Strategies & Market Trends : Gorilla and King Portfolio Candidates -- Ignore unavailable to you. Want to Upgrade?


To: unclewest who wrote (14677)1/9/2000 6:36:00 AM
From: unclewest  Read Replies (3) | Respond to of 54805
 
OK...enough on CREE for me for now. I do enjoy this level of debate and hope we don't drop it entirely.

I was catching up on some NYStew posts about GMST. Was shocked to learn that GMST has only 215 employees. In all of my GMST readings, I had never seen a headcount before. (or I forgot, or it didn't register, or I forgot)

Talk about margins!

FWIW after this dip, i am now 35% CREE and 35% GMST. I am convinced that by the end of the year the market will prove that I am not early.



To: unclewest who wrote (14677)1/9/2000 12:54:00 PM
From: LindyBill  Read Replies (1) | Respond to of 54805
 

"cree" is a small company that makes chips out of silicon carbide.

Mike, that is from the header of the thread. My very limited understanding of this company is that if refines the SCi before
making a chip out of it, while Intel gets the material already refined. The big deal is that they know how to refine the material
better than anyone else. Once the material is refined,others could imbed it. (I think). UncleWest will correct me, I am sure, for any errors above.

description of CREE fits QCOM like a glove, a year ago.

UncleWest, a year ago, Q was a 10 Billion dollar company, not a 2 Billion Dollar one like CREE is now. And yes, size does
make a difference! A year ago competitors could manufacture CDMA systems, and patent lawsuits were going on. CREE seems to have no one in a position to challenge them yet, but they are still small fry by our terms.
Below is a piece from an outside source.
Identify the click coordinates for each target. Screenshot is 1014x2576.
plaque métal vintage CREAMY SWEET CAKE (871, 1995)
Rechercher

They need a 500% increase in market size to get to where Qualcomm was a year ago.

I don't have a handle on the potential market size for CREE, but I am guessing that it will be nowhere near as big as Q's I am not impressed by patents issued on processing a raw material like SCi when no one is after their market yet. Qualcomm's patents and products are infinitely more complicated than CREE's.



To: unclewest who wrote (14677)1/9/2000 2:52:00 PM
From: Robert Jacobs  Respond to of 54805
 
Uncle: LindyBill is not totally wrong comparing cree to a fab house. I would offer, however, that the best comparison is to intel in the 70's with these exceptions: Cree makes optoelectric devices while intel made semiconductor devices. Markets for each of the products was similar then as it is now. Cree dominates the SiC optoelectric device market in high-brite LED's, microwave transmission chips (new) and power conversion chips (new) and high freq. laser chip diodes (new). a big difference is also that while intel made their own Si wafers, they did not have patents on the process nor significant technological barriers to entry to produce the substrates...cree has the IP protection on the process and technology...and is 5 years ahead of the nearest competitor in SiC. Commercially viable SiC chips are the opposite of semiconductor chips in that semi chips are a commodity while cree's SiC chips are the only game in town and likely to stay that way until SiC is replaced by another material (probably AiN but cree has patents on that too)...or another mfgr can figure out a way to create SiC substrates that have structures that support conductivity with sufficient purity to be useful (unlikely as all other wafers seen at the SiC conf were 2" or less...like cree's in the early 90's...and were filled with microcracks and micropipes making them ok for research but not for commercial use.

So bottom line is cree can maintain ASPs and margins as they ramp a business with multiple product lines where revenues are limited only by their production capacity...and with little on the horizon to distract them from their biz plan. With gross margins of over 50% and going to 85% (the ceo's theoretical limit on SiC yields) and net margins going to 35% in a biz that will likely produce 2b in revenues in 5 years we have the potential of $20/share in 5 years x 70 multiple = $1,400/share or a $45b market cap...reasonable for a company that has the potential to sell a $.35c chipx4 in every cell phone in the world, 50 in every traffic light, a million in every outdoor high brite display, 4 in every light bulb that SiC can replace, every ennunciator light in electric equip...every MESFET microwaver transistor, every micro power conversion chip, every high bandwidth optical laser...on and on!